Hope's impulse was to gather into his arms and devour with kisses this sweet specimen of womanly tenderness, frank inconsistency, naivete, and archness.

As he could not do that, he made himself extra stiff.

"Your prospects. Miss Bartley! Why, they are brilliant. Heiress to all the growing wealth and power around you."

"Wealth and power!" said the girl. "What is the use of them, if our hearts are to be broken? Oh, Mr. Hope, papa is so unkind.

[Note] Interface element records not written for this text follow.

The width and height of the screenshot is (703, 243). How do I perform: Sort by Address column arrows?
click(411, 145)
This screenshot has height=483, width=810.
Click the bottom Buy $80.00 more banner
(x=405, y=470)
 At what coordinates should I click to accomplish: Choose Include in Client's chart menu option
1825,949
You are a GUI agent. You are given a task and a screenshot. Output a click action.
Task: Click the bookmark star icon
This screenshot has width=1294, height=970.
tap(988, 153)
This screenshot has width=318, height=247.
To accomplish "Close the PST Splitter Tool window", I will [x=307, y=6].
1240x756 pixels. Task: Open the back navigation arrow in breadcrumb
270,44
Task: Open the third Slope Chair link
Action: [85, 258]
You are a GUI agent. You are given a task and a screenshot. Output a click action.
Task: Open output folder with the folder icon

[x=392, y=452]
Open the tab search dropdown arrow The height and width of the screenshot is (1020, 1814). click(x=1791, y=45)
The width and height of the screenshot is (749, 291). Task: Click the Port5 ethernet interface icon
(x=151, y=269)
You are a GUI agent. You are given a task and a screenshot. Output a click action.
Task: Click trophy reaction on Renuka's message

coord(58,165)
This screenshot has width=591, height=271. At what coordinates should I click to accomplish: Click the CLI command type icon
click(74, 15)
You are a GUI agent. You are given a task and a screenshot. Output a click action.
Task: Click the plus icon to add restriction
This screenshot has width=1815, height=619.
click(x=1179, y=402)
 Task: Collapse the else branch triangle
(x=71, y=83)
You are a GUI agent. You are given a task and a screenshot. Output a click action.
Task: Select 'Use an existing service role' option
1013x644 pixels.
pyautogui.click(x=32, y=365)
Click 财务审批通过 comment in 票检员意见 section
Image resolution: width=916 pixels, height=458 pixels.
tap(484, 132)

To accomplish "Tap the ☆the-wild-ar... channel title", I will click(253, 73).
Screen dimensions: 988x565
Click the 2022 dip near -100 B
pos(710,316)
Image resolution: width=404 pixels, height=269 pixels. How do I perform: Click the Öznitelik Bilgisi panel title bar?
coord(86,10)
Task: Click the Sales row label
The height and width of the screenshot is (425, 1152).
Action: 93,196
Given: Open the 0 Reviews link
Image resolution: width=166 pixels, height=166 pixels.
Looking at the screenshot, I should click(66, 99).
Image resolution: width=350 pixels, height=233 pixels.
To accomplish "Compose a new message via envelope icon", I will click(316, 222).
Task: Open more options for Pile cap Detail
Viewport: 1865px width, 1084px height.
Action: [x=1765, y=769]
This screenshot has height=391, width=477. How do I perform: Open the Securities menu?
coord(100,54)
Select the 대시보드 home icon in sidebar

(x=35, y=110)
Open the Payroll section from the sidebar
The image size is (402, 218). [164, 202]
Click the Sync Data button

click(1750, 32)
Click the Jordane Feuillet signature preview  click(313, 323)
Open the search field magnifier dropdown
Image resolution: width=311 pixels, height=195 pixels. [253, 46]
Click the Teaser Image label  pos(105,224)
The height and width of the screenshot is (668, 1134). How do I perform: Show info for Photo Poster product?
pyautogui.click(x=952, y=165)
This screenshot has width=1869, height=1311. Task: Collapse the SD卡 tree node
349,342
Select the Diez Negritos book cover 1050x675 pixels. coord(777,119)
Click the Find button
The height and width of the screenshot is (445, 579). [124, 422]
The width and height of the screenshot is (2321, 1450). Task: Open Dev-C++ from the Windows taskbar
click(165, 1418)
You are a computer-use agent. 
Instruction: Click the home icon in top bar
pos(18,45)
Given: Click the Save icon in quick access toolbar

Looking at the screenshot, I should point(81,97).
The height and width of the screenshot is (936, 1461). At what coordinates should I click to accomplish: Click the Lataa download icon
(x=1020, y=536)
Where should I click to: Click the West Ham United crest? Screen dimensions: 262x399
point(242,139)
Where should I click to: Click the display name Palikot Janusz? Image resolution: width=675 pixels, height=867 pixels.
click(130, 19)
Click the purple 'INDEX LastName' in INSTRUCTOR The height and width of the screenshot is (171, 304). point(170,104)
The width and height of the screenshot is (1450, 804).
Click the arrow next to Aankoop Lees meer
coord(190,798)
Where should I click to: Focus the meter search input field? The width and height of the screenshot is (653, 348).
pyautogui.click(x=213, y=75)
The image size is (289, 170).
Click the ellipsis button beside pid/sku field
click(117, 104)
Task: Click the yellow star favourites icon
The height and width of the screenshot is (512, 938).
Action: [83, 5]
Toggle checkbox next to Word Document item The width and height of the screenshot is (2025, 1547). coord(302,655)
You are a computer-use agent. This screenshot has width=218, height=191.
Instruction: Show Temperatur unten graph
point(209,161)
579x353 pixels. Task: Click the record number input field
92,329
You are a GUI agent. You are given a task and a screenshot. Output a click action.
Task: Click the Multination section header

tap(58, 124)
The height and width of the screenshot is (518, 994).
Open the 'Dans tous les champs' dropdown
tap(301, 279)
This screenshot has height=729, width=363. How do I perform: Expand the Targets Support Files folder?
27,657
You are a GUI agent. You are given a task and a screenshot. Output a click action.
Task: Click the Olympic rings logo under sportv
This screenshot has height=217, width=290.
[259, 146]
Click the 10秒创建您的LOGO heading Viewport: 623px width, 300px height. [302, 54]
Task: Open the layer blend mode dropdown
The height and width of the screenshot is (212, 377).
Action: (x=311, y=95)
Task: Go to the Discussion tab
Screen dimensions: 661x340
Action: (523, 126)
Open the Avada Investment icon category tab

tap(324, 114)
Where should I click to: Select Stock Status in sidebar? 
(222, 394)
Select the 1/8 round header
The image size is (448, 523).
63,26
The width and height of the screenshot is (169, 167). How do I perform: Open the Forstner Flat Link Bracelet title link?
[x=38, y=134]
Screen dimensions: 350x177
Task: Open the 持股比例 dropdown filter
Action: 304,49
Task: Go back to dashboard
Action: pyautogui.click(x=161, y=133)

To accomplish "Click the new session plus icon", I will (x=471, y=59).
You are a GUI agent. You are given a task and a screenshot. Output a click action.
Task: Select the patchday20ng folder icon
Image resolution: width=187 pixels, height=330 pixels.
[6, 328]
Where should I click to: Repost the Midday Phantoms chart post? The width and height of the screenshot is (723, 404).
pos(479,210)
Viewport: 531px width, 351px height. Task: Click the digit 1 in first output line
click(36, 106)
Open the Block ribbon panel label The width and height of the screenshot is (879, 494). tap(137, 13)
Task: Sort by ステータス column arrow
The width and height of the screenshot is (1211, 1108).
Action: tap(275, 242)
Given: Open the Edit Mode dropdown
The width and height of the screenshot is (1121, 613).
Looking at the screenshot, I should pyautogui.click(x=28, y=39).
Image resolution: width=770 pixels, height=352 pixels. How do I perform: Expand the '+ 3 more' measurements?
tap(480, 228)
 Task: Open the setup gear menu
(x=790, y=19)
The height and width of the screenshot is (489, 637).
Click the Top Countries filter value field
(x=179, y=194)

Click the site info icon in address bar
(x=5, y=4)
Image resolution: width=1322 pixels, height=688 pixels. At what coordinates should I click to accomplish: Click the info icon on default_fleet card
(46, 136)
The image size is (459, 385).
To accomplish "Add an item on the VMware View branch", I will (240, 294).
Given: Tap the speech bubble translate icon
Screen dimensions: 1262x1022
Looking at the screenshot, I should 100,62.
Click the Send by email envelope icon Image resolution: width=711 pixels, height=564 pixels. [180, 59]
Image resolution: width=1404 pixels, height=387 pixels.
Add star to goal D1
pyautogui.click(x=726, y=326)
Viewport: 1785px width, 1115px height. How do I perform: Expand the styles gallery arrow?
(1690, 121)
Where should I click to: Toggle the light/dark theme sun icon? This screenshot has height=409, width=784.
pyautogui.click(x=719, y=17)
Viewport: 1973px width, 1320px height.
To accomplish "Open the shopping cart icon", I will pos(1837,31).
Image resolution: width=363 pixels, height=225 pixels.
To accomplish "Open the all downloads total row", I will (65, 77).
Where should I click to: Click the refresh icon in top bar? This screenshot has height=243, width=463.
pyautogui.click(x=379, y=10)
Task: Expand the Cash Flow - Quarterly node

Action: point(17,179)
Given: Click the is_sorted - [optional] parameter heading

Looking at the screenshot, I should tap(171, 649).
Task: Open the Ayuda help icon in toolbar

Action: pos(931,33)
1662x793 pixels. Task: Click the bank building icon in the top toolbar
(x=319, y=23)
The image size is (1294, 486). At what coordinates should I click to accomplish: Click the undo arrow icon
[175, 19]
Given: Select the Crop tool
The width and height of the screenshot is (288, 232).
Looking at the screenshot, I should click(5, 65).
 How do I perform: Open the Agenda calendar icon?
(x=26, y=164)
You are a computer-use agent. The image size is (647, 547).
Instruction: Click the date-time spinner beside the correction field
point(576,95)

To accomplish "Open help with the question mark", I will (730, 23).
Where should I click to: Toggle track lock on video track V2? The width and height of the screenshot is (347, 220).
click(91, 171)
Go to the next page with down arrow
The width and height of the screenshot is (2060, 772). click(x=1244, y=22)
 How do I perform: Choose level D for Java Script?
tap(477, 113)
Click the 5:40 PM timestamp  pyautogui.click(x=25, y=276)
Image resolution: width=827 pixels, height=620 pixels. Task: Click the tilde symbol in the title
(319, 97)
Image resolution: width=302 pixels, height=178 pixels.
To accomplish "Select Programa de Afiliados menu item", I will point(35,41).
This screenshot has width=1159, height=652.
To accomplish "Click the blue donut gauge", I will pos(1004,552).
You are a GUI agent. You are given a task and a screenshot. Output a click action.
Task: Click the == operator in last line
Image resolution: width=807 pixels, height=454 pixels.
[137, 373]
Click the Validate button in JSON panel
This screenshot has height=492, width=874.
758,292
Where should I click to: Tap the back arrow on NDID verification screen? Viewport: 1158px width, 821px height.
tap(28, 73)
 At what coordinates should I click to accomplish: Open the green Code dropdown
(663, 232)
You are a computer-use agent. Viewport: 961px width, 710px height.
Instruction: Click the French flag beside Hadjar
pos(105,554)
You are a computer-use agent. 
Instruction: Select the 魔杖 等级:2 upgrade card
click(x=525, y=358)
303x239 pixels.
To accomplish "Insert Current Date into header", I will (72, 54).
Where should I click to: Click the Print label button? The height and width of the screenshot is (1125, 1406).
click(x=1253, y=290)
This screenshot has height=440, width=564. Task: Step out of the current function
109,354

He has forbidden me to speak to him." Then, gravely, "That command comes too late."

"I fear it does," said Hope. "I have long suspected something."

"Suspected?" said Mary, turning pale. "What?"

"That you and Walter Clifford--"

"Yes," said Mary, trembling inwardly, but commanding her face.

"Are--engaged."

Mary drew a long breath. "What makes you think so?" said she, looking down.

"Well, there is a certain familiarity--no, that is too strong a word; but there is more ease between you than there was. Ever since I came back from Belgium I have seen that the preliminaries of courtship were over, and you two looked on yourselves as one."

"Mr. Hope," said this good, arch girl, and left off panting, "you are a terrible man. Papa is eyes and no eyes. You frighten me; but not very much, for you would not watch me so closely if you did not love me--a little."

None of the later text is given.